The U.S. Philatelic Classics Society
- Type: not-for-profit organization
- Focus: encouragement of philatelic research
- Location: State of Indiana, USA;
- Origins: The Three Cent 1851-57 Unit of the American Philatelic Society
- Region served: Worldwide
- Method: preparation and distribution of philatelic literature and periodicals
- Key people: Wade E. Saadi
- Website: The U.S. Philatelic Classics Society

= U.S. Philatelic Classics Society =

The U.S. Philatelic Classics Society (USPCS) is a society dedicated to the study of United States postal issues and postal history from the Stampless era up to 1900.

==History==
The society evolved from the Three Cent 1851-57 Unit of the American Philatelic Society. Its founding members include such famous philatelists as Dr.
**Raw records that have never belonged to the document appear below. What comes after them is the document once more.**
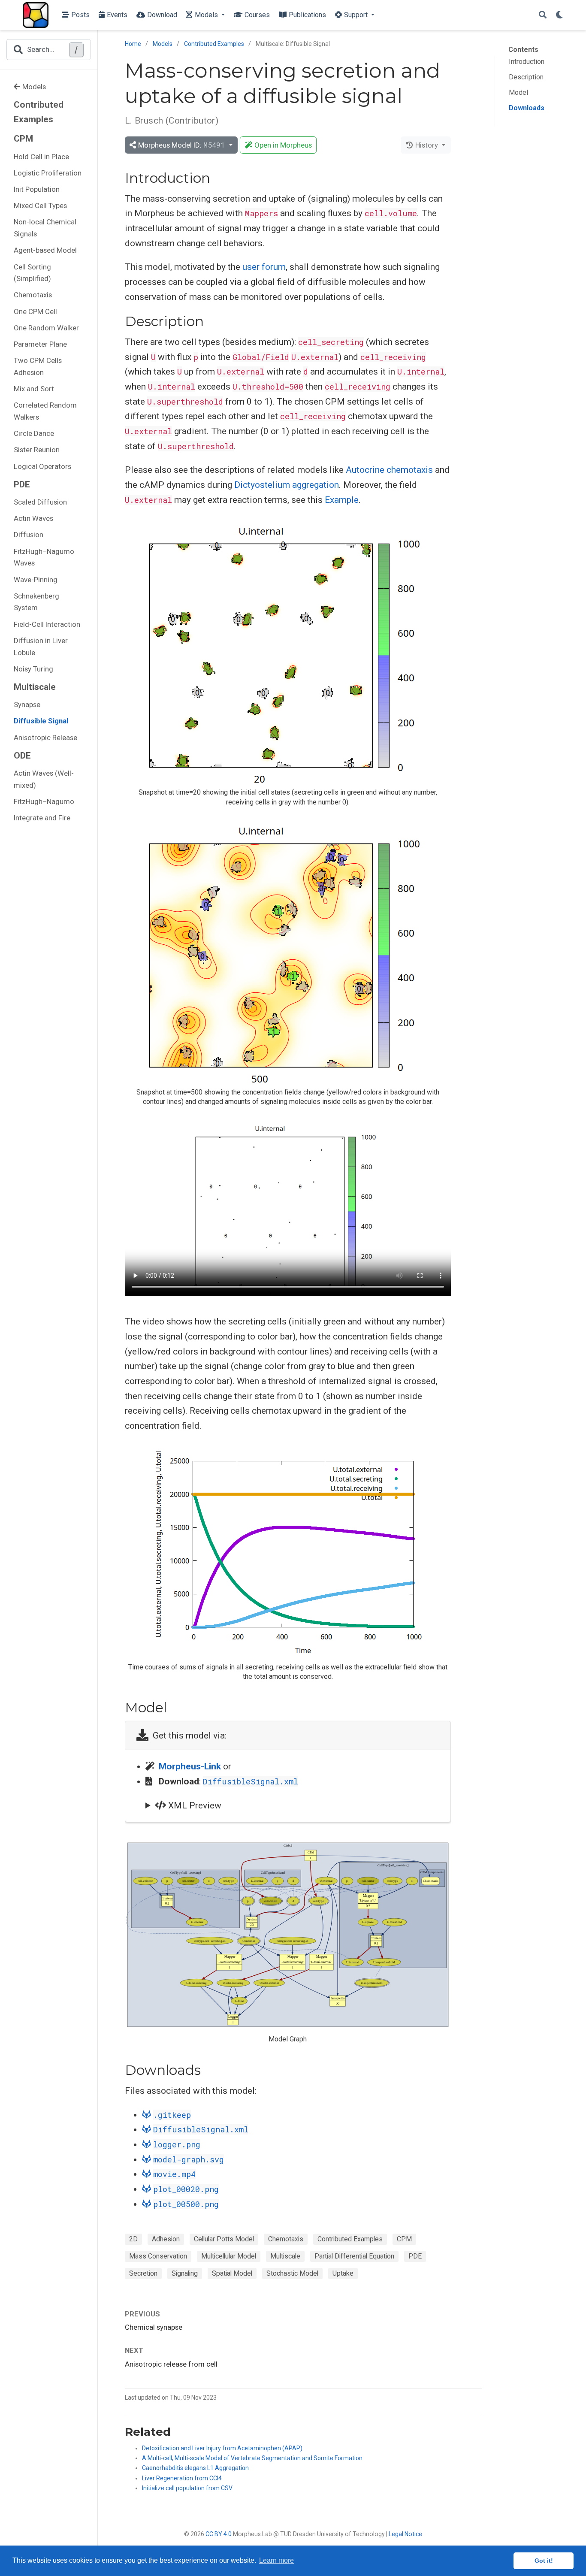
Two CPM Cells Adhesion (38, 366)
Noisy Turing (33, 669)
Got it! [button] (544, 2560)
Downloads (526, 108)
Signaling (185, 2273)
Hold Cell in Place (41, 156)
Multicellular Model (228, 2256)
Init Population (37, 189)
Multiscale (285, 2256)
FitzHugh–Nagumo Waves (44, 557)
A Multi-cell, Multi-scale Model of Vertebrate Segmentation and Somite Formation (252, 2458)
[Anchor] (217, 177)
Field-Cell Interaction (47, 624)
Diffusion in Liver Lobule (41, 646)
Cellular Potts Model (224, 2239)
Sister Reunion (37, 449)
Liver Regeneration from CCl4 (182, 2478)
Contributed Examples (38, 112)
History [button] (427, 145)
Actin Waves (33, 518)
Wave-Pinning (35, 579)
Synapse (27, 704)
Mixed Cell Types (40, 205)
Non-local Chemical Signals (45, 228)
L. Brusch (144, 120)
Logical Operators (42, 466)
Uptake (342, 2273)
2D (133, 2239)
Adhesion (166, 2239)
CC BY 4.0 (218, 2534)
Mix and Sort (34, 388)
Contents (523, 49)
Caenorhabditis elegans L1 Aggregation (195, 2467)
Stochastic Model (292, 2273)
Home (133, 43)
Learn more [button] (276, 2560)
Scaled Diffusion (40, 502)
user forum (264, 267)
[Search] (543, 15)
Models (34, 86)
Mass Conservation (158, 2256)
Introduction (526, 61)
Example (342, 500)
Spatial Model (232, 2273)
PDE (415, 2256)
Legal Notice (405, 2534)
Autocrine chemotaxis (389, 470)
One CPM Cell (35, 311)
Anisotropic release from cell (171, 2364)
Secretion (143, 2273)
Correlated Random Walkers (45, 411)
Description (526, 77)
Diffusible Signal (41, 721)
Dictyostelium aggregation (286, 485)
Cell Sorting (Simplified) (32, 273)
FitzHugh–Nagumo (44, 801)
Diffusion (28, 534)
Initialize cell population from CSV (187, 2488)
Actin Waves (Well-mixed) (44, 779)
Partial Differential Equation (354, 2256)
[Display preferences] (559, 15)
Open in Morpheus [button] (283, 145)
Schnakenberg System (36, 602)
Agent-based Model (45, 250)
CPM (404, 2239)
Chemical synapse (153, 2327)
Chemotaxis (33, 294)
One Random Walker (46, 328)
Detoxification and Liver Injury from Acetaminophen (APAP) (222, 2448)
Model (518, 92)
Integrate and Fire (42, 817)
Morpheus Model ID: (181, 145)
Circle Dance (34, 433)
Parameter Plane (40, 344)
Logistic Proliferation (48, 173)
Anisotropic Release (45, 737)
Carroll Chase, Stanley Bryan Ashbrook, and Leo J. Shaughnessy.

==Meetings==
The society holds annual meetings.

==The Chronicle of the U.S. Classic Postal Issues==
The society publishes its journal The Chronicle of the U.S. Classic Postal Issues on a quarterly basis. The society also publishes a bulletin entitled Chairman’s Chatter.

==Awards==
The society offers a variety of awards for philatelic achievements. These include the Ashbrook Cup, the Chase Cup, the Perry Cup, the Brookman cup, the Mortimer L. Neinken Award, and the Susan M. McDonald Award.

==Organization==
The USPCS is governed by a set of by-laws, and is administered by a board of directors, president, vice president, secretary, assistant secretary, treasurer, and a number of officers with assigned responsibilities.